Barry Miles, Hoppy Hopkins e compagni di strada avevano bisogno, come sempre, di fondi per tenere in vita la loro preziosa creatura, e si lanciarono nell’avventura che possiamo, col senno di poi, definire il primo rave della storia.
Tre palchi costruiti con mezzi di fortuna, luci psichedeliche multicolori, oggetti strani piazzati qua e là nel salone immenso di una struttura vittoriana concepita appunto dai lungimiranti inglesi per “svago, educazione e intrattenimento”
Su uno dei palchi, grande attrazione dell’evento reso possibile (questo va assolutamente sottolineato) dal congruo anticipo versato tra gli altri da Paul Mc Cartney e John Lennon, che a una cert’ora si affacciò a dare un’occhiata, suonavano i Pink Floyd, appena reduci da un concerto in Olanda e dunque esausti e stralunati anzichenò.
Il casino regnava sovrano, ovvio, perché gli artisti sui palchi suonavano contemporaneamente producendo decibel in quantità industriale, a tutto scapito della qualità che nomi come Alexis Korner, Soft Machine, Pete Townshend, Arthur Brown e perfino una Yoko Ono non ancora signora Lennon avrebbero potuto offrire.

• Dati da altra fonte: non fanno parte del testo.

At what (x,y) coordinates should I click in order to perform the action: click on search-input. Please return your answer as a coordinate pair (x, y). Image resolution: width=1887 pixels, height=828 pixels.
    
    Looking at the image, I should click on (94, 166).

Fu una notte memorabile, per tre o quattrocento giovani dell’epoca. I quali, due anni dopo, si ritrovarono moltiplicati per mille nella piana fangosa di Woodstock, stato di New York, USA, per il più grande concerto della Storia del Rock.

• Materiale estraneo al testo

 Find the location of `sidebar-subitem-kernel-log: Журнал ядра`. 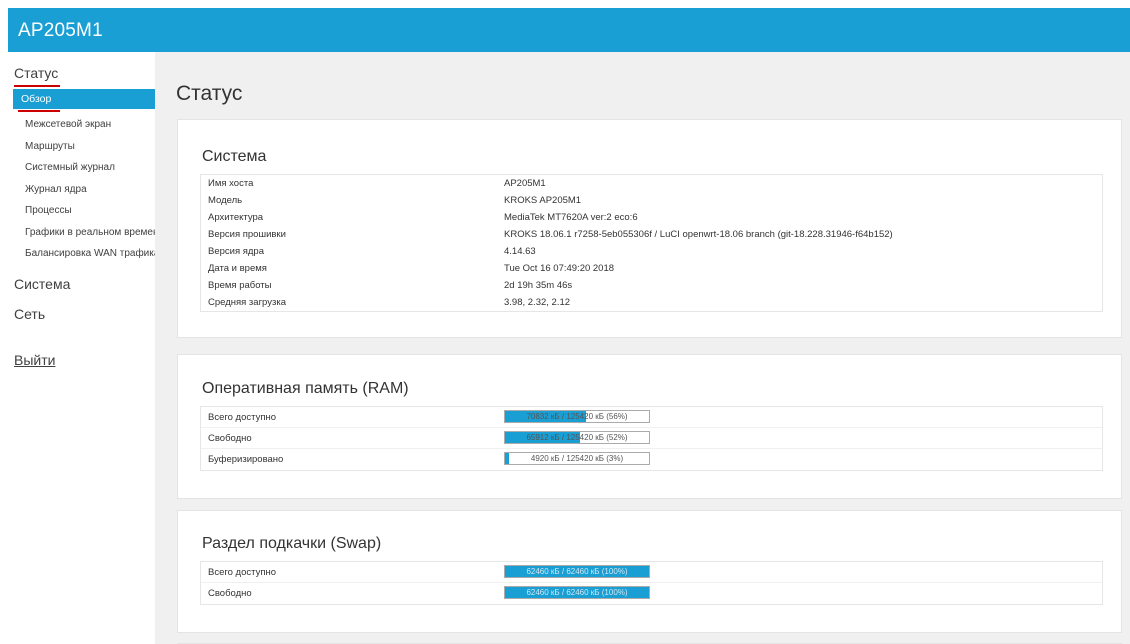

sidebar-subitem-kernel-log: Журнал ядра is located at coordinates (82, 190).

I loro eredi, oggi, forse vanno cercando nei capannoni abbandonati di mezza Europa quelle sensazioni di cui genitori o addirittura nonni hanno vagamente parlato, con il cuore stretto dalla dolcezza di un ricordo indelebile ma lontano, lontanissimo.
Si radunano a migliaia, ballano e sballano disperatamente per giorni ma senza i Pink Floyd, sostituiti da mega impianti stereo che diffondono una musica che non vi saprei dire.
Quando le forze dell’ordine eseguono, come è accaduto nell’halloween a Modena, il doveroso (motivi di sicurezza più che condivisibili) ordine di sgombero, i ragazzi non fanno storie e si avviano in buon ordine verso un altrove che a noi è difficile immaginare.
E’ giusto però ricordare che quei giovani rappresentanti di una generazione che non è la nostra sono tremendamente soli, per una quantità di motivi di cui siamo responsabili.
E che alla lunga, la soluzione di un problema esistenziale non è, non può essere la polizia.